Tali valori si riducono nel caso di iscritti con più di 65 anni di età (ossia, la riduzione del 50% prevista dall’art. 59, comma 15 della L. 449/97), nonché per i coadiuvanti con età non superiore a 21 anni (21% per gli artigiani e 21,09% per i commercianti), mentre si conferma il contributo aggiuntivo per le prestazioni di maternità ex art. 49 della L. 488/99 nella misura di 0,62 euro mensili.

Pertanto, il contributo calcolato sul reddito minimale per il 2018 risulta così determinato: per i titolari di qualunque età e coadiuvanti di età superiore ai 21 anni, l’importo è pari a 3.777,84 euro annui (3.306,54 euro per i coadiuvanti under 21) per gli iscritti alla Gestione artigiani e a 3.791,98 euro (3.320,68 euro per i coadiuvanti con meno di 21 anni) nel caso degli esercenti attività commerciali.

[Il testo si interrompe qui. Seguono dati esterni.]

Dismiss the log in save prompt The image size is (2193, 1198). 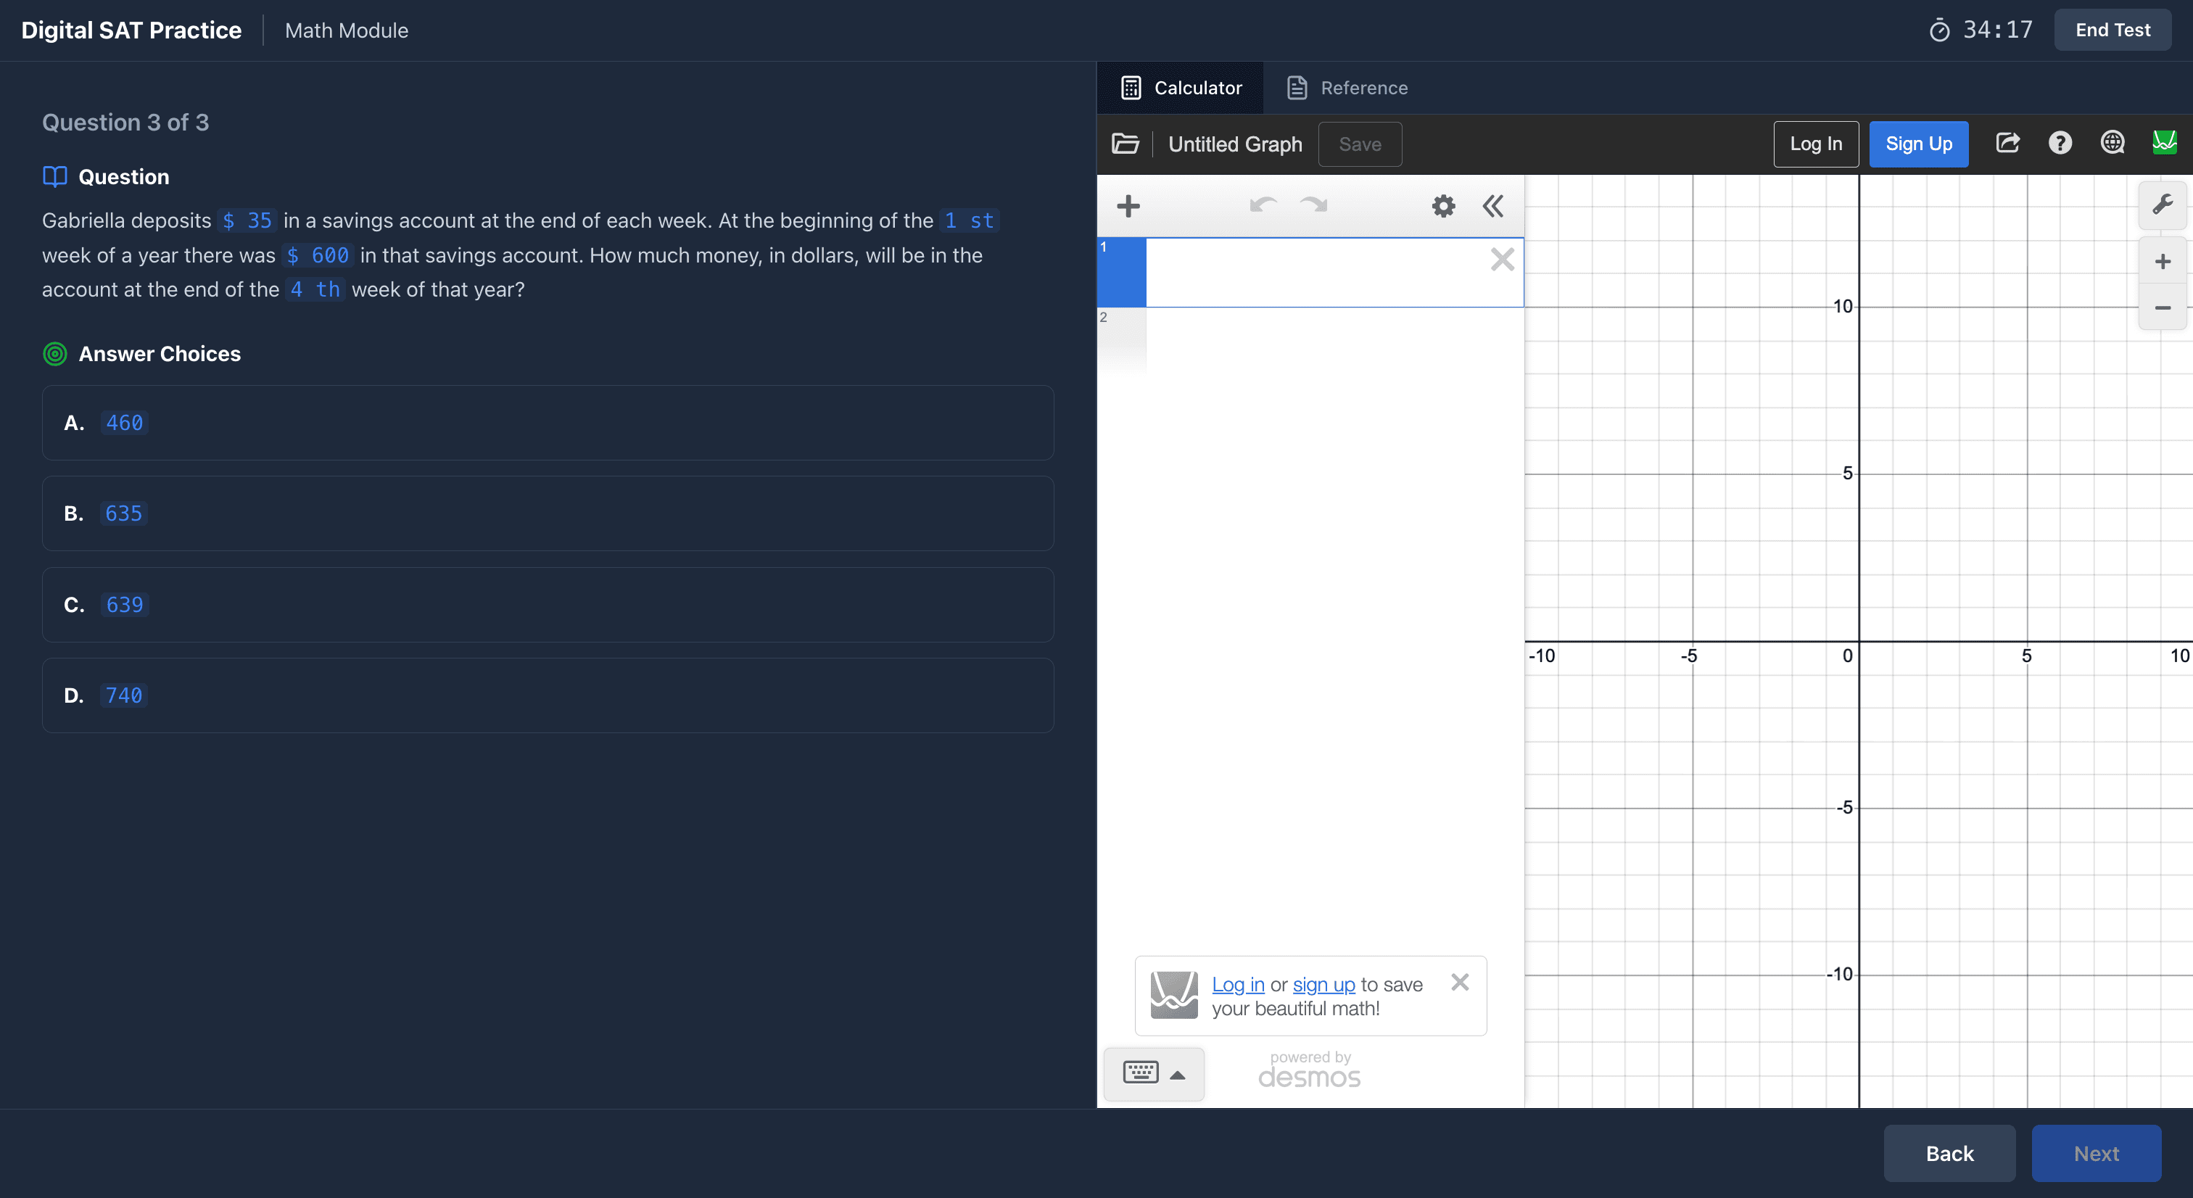click(x=1459, y=983)
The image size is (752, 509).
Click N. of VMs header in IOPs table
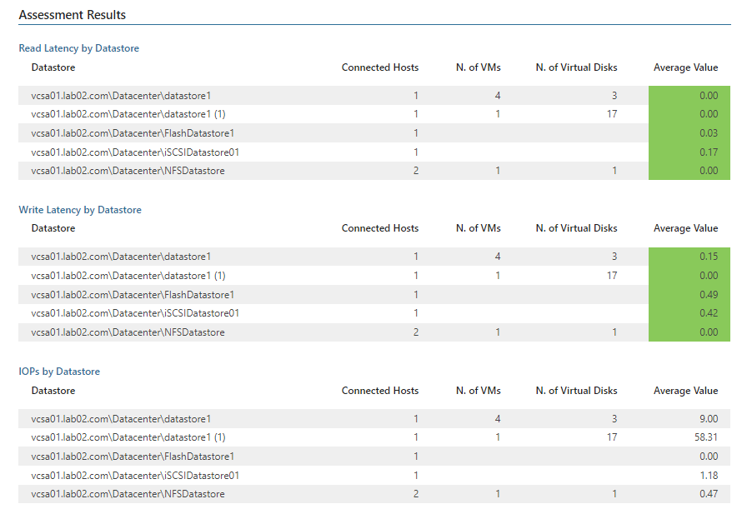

Invece, per i periodi inferiori all’anno solare, il contributo sul minimale verrà rapportato su base mensile, risultando pari a 314,82 euro mensili per gli iscritti alla Gestione artigiani (275,55 euro per i coadiuvanti con età inferiore ai 21 anni) e a 316 euro per gli esercenti attività commerciali (276,72 euro per i coadiuvanti con età inferiore ai 21 anni).

Per quanto riguarda il versamento dei contributi mediante il modello F24, nella circolare si precisa che quelli dovuti sul minimale di reddito dovranno essere versati in quattro rate, alle scadenze del 16 maggio, 21 agosto e 16 novembre 2018, nonché del 18 febbraio 2019, mentre i pagamenti dei contributi dovuti sulla quota di reddito eccedente il minimale, a titolo di saldo 2017, primo e secondo acconto 2018, dovranno essere effettuati in occasione dei versamenti IRPEF.